---------- EXERCISE DATA ----------

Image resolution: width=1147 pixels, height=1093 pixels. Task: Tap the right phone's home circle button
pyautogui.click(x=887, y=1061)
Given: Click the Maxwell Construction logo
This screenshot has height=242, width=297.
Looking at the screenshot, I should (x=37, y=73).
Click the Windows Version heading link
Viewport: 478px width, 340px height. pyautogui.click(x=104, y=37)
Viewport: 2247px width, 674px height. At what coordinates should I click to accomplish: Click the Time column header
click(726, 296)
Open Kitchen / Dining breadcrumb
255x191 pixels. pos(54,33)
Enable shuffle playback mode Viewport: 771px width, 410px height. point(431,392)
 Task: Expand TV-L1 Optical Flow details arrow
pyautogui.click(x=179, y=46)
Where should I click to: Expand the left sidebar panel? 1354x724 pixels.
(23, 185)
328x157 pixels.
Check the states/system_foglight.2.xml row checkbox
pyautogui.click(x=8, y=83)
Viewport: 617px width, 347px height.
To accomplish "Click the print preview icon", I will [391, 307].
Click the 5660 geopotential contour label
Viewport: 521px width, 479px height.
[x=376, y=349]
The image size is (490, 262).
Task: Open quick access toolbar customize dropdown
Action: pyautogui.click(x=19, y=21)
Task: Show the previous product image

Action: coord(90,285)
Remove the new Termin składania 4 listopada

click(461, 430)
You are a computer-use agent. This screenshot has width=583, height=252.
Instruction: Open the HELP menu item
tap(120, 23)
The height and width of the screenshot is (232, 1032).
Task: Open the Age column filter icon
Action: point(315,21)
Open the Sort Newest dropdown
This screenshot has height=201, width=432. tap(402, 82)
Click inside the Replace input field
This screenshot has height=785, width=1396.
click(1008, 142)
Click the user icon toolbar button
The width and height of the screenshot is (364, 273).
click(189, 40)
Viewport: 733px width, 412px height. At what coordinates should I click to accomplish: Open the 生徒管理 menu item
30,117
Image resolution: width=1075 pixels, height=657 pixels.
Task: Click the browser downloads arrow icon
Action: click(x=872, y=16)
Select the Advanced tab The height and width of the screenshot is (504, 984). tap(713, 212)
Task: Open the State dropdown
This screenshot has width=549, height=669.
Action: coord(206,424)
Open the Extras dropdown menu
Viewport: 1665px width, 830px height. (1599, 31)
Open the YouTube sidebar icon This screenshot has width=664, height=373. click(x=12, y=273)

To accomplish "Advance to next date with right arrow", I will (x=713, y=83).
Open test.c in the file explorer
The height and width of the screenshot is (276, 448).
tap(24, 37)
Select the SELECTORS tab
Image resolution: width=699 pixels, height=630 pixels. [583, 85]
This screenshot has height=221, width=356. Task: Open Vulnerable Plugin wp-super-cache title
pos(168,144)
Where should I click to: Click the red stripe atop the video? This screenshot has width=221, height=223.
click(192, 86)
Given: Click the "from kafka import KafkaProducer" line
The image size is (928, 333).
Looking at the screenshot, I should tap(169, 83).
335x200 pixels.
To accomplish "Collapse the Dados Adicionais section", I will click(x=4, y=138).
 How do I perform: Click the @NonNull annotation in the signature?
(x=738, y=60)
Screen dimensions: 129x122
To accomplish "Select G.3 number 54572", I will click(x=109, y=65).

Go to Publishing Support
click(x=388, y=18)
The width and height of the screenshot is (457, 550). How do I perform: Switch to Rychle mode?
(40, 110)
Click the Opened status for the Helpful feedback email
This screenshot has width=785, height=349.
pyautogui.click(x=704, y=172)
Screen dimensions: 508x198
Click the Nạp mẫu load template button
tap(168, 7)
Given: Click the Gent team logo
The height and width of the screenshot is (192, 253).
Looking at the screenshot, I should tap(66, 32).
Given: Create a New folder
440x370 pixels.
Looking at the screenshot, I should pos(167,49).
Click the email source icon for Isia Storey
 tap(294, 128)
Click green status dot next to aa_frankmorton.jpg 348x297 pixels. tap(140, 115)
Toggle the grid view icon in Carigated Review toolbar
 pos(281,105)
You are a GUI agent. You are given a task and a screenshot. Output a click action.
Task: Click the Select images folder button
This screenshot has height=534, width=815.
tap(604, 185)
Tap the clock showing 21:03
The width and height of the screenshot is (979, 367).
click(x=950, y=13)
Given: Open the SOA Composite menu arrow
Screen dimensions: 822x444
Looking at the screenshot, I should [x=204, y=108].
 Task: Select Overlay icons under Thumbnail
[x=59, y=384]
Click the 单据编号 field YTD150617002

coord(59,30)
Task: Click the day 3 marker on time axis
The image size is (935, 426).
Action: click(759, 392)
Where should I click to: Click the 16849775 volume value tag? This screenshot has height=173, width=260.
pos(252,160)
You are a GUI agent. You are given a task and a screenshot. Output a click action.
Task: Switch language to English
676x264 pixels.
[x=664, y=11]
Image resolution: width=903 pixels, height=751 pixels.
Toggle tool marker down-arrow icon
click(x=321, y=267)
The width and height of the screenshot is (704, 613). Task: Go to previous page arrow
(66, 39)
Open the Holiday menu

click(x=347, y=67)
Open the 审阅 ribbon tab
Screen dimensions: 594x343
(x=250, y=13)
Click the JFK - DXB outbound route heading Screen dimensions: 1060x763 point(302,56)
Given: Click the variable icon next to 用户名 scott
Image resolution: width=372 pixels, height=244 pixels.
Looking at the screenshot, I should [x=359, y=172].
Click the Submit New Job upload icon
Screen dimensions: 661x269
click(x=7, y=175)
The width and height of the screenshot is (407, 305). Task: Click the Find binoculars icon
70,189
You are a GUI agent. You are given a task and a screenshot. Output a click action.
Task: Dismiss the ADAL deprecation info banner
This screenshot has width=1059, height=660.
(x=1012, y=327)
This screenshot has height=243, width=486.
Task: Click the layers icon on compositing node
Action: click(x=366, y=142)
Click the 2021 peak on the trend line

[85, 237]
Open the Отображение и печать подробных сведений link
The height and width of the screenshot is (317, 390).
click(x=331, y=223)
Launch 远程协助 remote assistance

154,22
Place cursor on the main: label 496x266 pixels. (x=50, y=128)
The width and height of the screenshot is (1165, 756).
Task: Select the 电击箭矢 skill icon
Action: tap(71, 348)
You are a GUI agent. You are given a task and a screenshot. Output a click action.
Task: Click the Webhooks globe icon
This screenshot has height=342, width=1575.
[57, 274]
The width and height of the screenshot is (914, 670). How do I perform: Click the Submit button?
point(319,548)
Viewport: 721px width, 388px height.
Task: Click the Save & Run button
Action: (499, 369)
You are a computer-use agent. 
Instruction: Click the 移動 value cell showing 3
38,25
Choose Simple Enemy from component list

----------

* WHAT THE TASK REQUIRES: Each entry should be duplicated exactly as it was given.

* EXERCISE RESULT:
Image resolution: width=1147 pixels, height=1093 pixels. Task: Tap the right phone's home circle button
pyautogui.click(x=887, y=1061)
Given: Click the Maxwell Construction logo
This screenshot has height=242, width=297.
Looking at the screenshot, I should (x=37, y=73).
Click the Windows Version heading link
Viewport: 478px width, 340px height. pyautogui.click(x=104, y=37)
Viewport: 2247px width, 674px height. At what coordinates should I click to accomplish: Click the Time column header
click(726, 296)
Open Kitchen / Dining breadcrumb
255x191 pixels. pos(54,33)
Enable shuffle playback mode Viewport: 771px width, 410px height. point(431,392)
 Task: Expand TV-L1 Optical Flow details arrow
pyautogui.click(x=179, y=46)
Where should I click to: Expand the left sidebar panel? 1354x724 pixels.
(23, 185)
328x157 pixels.
Check the states/system_foglight.2.xml row checkbox
pyautogui.click(x=8, y=83)
Viewport: 617px width, 347px height.
To accomplish "Click the print preview icon", I will [391, 307].
Click the 5660 geopotential contour label
Viewport: 521px width, 479px height.
[x=376, y=349]
The image size is (490, 262).
Task: Open quick access toolbar customize dropdown
Action: pyautogui.click(x=19, y=21)
Task: Show the previous product image

Action: coord(90,285)
Remove the new Termin składania 4 listopada

click(461, 430)
You are a computer-use agent. This screenshot has width=583, height=252.
Instruction: Open the HELP menu item
tap(120, 23)
The height and width of the screenshot is (232, 1032).
Task: Open the Age column filter icon
Action: point(315,21)
Open the Sort Newest dropdown
This screenshot has height=201, width=432. tap(402, 82)
Click inside the Replace input field
This screenshot has height=785, width=1396.
click(1008, 142)
Click the user icon toolbar button
The width and height of the screenshot is (364, 273).
click(189, 40)
Viewport: 733px width, 412px height. At what coordinates should I click to accomplish: Open the 生徒管理 menu item
30,117
Image resolution: width=1075 pixels, height=657 pixels.
Task: Click the browser downloads arrow icon
Action: click(x=872, y=16)
Select the Advanced tab The height and width of the screenshot is (504, 984). tap(713, 212)
Task: Open the State dropdown
This screenshot has width=549, height=669.
Action: coord(206,424)
Open the Extras dropdown menu
Viewport: 1665px width, 830px height. (1599, 31)
Open the YouTube sidebar icon This screenshot has width=664, height=373. click(x=12, y=273)

To accomplish "Advance to next date with right arrow", I will (x=713, y=83).
Open test.c in the file explorer
The height and width of the screenshot is (276, 448).
tap(24, 37)
Select the SELECTORS tab
Image resolution: width=699 pixels, height=630 pixels. [583, 85]
This screenshot has height=221, width=356. Task: Open Vulnerable Plugin wp-super-cache title
pos(168,144)
Where should I click to: Click the red stripe atop the video? This screenshot has width=221, height=223.
click(192, 86)
Given: Click the "from kafka import KafkaProducer" line
The image size is (928, 333).
Looking at the screenshot, I should tap(169, 83).
335x200 pixels.
To accomplish "Collapse the Dados Adicionais section", I will click(x=4, y=138).
 How do I perform: Click the @NonNull annotation in the signature?
(x=738, y=60)
Screen dimensions: 129x122
To accomplish "Select G.3 number 54572", I will click(x=109, y=65).

Go to Publishing Support
click(x=388, y=18)
The width and height of the screenshot is (457, 550). How do I perform: Switch to Rychle mode?
(40, 110)
Click the Opened status for the Helpful feedback email
This screenshot has width=785, height=349.
pyautogui.click(x=704, y=172)
Screen dimensions: 508x198
Click the Nạp mẫu load template button
tap(168, 7)
Given: Click the Gent team logo
The height and width of the screenshot is (192, 253).
Looking at the screenshot, I should tap(66, 32).
Given: Create a New folder
440x370 pixels.
Looking at the screenshot, I should pos(167,49).
Click the email source icon for Isia Storey
 tap(294, 128)
Click green status dot next to aa_frankmorton.jpg 348x297 pixels. tap(140, 115)
Toggle the grid view icon in Carigated Review toolbar
 pos(281,105)
You are a GUI agent. You are given a task and a screenshot. Output a click action.
Task: Click the Select images folder button
This screenshot has height=534, width=815.
tap(604, 185)
Tap the clock showing 21:03
The width and height of the screenshot is (979, 367).
click(x=950, y=13)
Given: Open the SOA Composite menu arrow
Screen dimensions: 822x444
Looking at the screenshot, I should [x=204, y=108].
 Task: Select Overlay icons under Thumbnail
[x=59, y=384]
Click the 单据编号 field YTD150617002

coord(59,30)
Task: Click the day 3 marker on time axis
The image size is (935, 426).
Action: click(759, 392)
Where should I click to: Click the 16849775 volume value tag? This screenshot has height=173, width=260.
pos(252,160)
You are a GUI agent. You are given a task and a screenshot. Output a click action.
Task: Switch language to English
676x264 pixels.
[x=664, y=11]
Image resolution: width=903 pixels, height=751 pixels.
Toggle tool marker down-arrow icon
click(x=321, y=267)
The width and height of the screenshot is (704, 613). Task: Go to previous page arrow
(66, 39)
Open the Holiday menu

click(x=347, y=67)
Open the 审阅 ribbon tab
Screen dimensions: 594x343
(x=250, y=13)
Click the JFK - DXB outbound route heading Screen dimensions: 1060x763 point(302,56)
Given: Click the variable icon next to 用户名 scott
Image resolution: width=372 pixels, height=244 pixels.
Looking at the screenshot, I should [x=359, y=172].
Click the Submit New Job upload icon
Screen dimensions: 661x269
click(x=7, y=175)
The width and height of the screenshot is (407, 305). Task: Click the Find binoculars icon
70,189
You are a GUI agent. You are given a task and a screenshot. Output a click action.
Task: Dismiss the ADAL deprecation info banner
This screenshot has width=1059, height=660.
(x=1012, y=327)
This screenshot has height=243, width=486.
Task: Click the layers icon on compositing node
Action: click(x=366, y=142)
Click the 2021 peak on the trend line

[85, 237]
Open the Отображение и печать подробных сведений link
The height and width of the screenshot is (317, 390).
click(x=331, y=223)
Launch 远程协助 remote assistance

154,22
Place cursor on the main: label 496x266 pixels. (x=50, y=128)
The width and height of the screenshot is (1165, 756).
Task: Select the 电击箭矢 skill icon
Action: tap(71, 348)
You are a GUI agent. You are given a task and a screenshot. Output a click action.
Task: Click the Webhooks globe icon
This screenshot has height=342, width=1575.
[57, 274]
The width and height of the screenshot is (914, 670). How do I perform: Click the Submit button?
point(319,548)
Viewport: 721px width, 388px height.
Task: Click the Save & Run button
Action: (499, 369)
You are a computer-use agent. 
Instruction: Click the 移動 value cell showing 3
38,25
Choose Simple Enemy from component list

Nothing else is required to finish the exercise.